Friday, February 18, 2011

First Musical Ever

The other day I was asked what I regard as the first musical ever. Spontaneously I answered: "The Magic Flute, of course". In the late 1780s Mozart complained that theatre music should be for everybody and not for the manicured gardens and gilded opera houses reserved for the aristocrats. Mozart was proud of his hits, boasting in his letters that his melodies where being played and sung on the streets of Prague and Vienna. 

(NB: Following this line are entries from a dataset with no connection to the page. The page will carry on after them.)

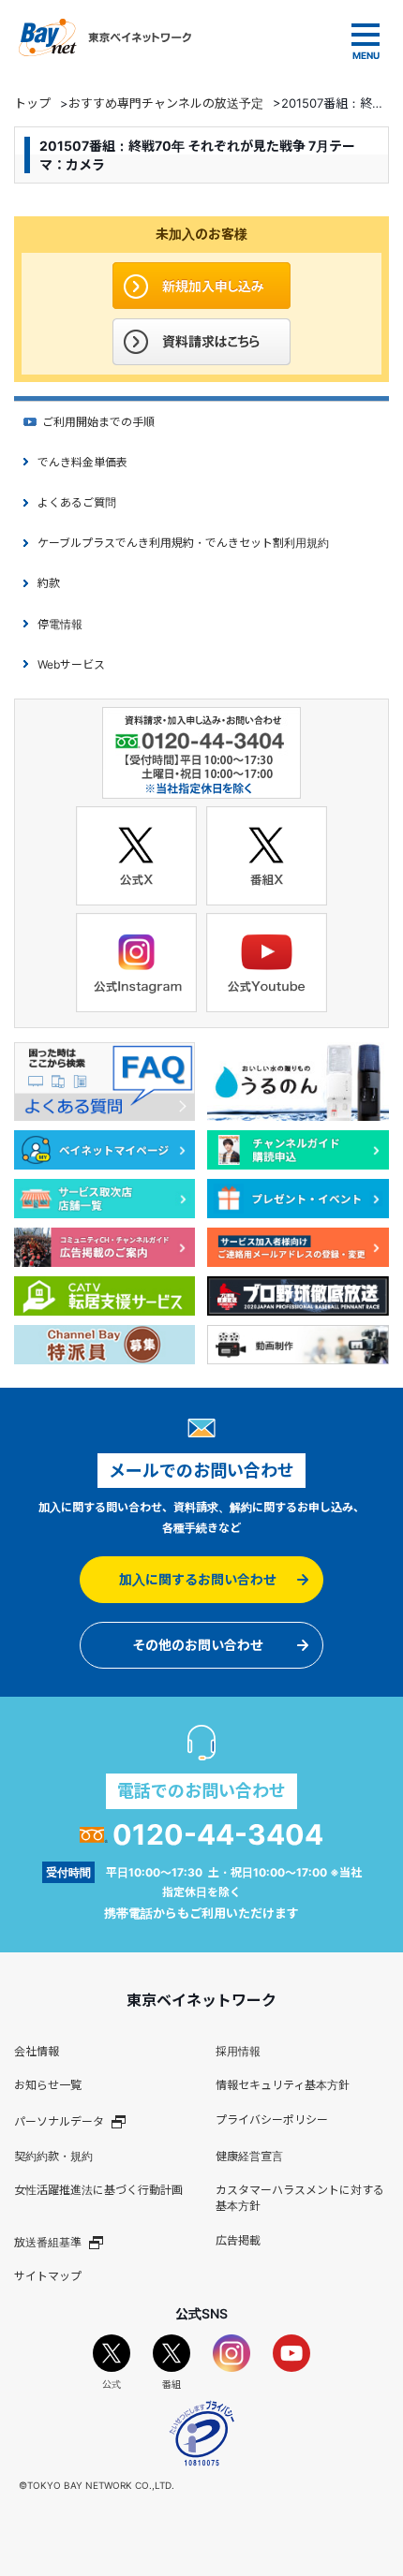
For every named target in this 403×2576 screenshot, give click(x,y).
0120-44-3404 (217, 1834)
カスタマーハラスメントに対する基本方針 (300, 2198)
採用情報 (238, 2051)
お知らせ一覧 (48, 2085)
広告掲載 (238, 2240)
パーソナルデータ (59, 2121)
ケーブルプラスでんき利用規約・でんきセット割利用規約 (183, 543)
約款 (48, 583)
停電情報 (59, 624)
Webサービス (71, 664)
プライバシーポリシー (272, 2119)
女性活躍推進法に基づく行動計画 (98, 2190)
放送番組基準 (48, 2242)
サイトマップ (48, 2276)
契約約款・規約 (53, 2156)
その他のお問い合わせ (197, 1645)
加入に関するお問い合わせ (197, 1579)
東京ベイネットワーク (105, 37)
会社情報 (36, 2051)
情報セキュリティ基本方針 (283, 2085)
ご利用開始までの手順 (98, 422)
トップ (32, 103)
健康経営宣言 (249, 2156)
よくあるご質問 (76, 502)
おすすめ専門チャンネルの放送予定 (165, 103)
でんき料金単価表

  1. This morning I heard (Hallo, I still prefer the radio than TV…) a review on the yesterday´s world premiere of the musical „Anna Nicole“ added by some parts of music. This really is called a musical? I would identify this performance as modern opera.
    So when did the opera convert into the musical? Wasn´t the first musical „Die Entführung aus dem Serail“ due to its genesis 9 years earlier than the magic flute? Or isn´t the first musical a peace of musical theater that has been called MUSICAL? That was definitely in the US and not in Vienna.

  2. Now things are becoming interesting. Paul Schulz has provided an excellent new partition of our cultural time scale which is the best antidote against the bullshit of the optical illusions which lead to the concept of "postmodern". A new cladistic board of definitions of the musictheatrical works - or better: of the aspects those works can have - would be very refreshing. And up to now the immense arbitraryness reigning in this field of big Small-talk is definitely calling for one thing: some more arbitraryness.

    Oh yes, the hit has to be a criterion. And cs's pointful objection leads to the question, where (in Italy) and when it really began. I think, Schikaneder's Volkstheater was a return to the roots of what we call opera.

    Timeless is the desire of a story which can be felt as belonging to us, and which can be sung. I remember well how much I felt this desire as a young boy.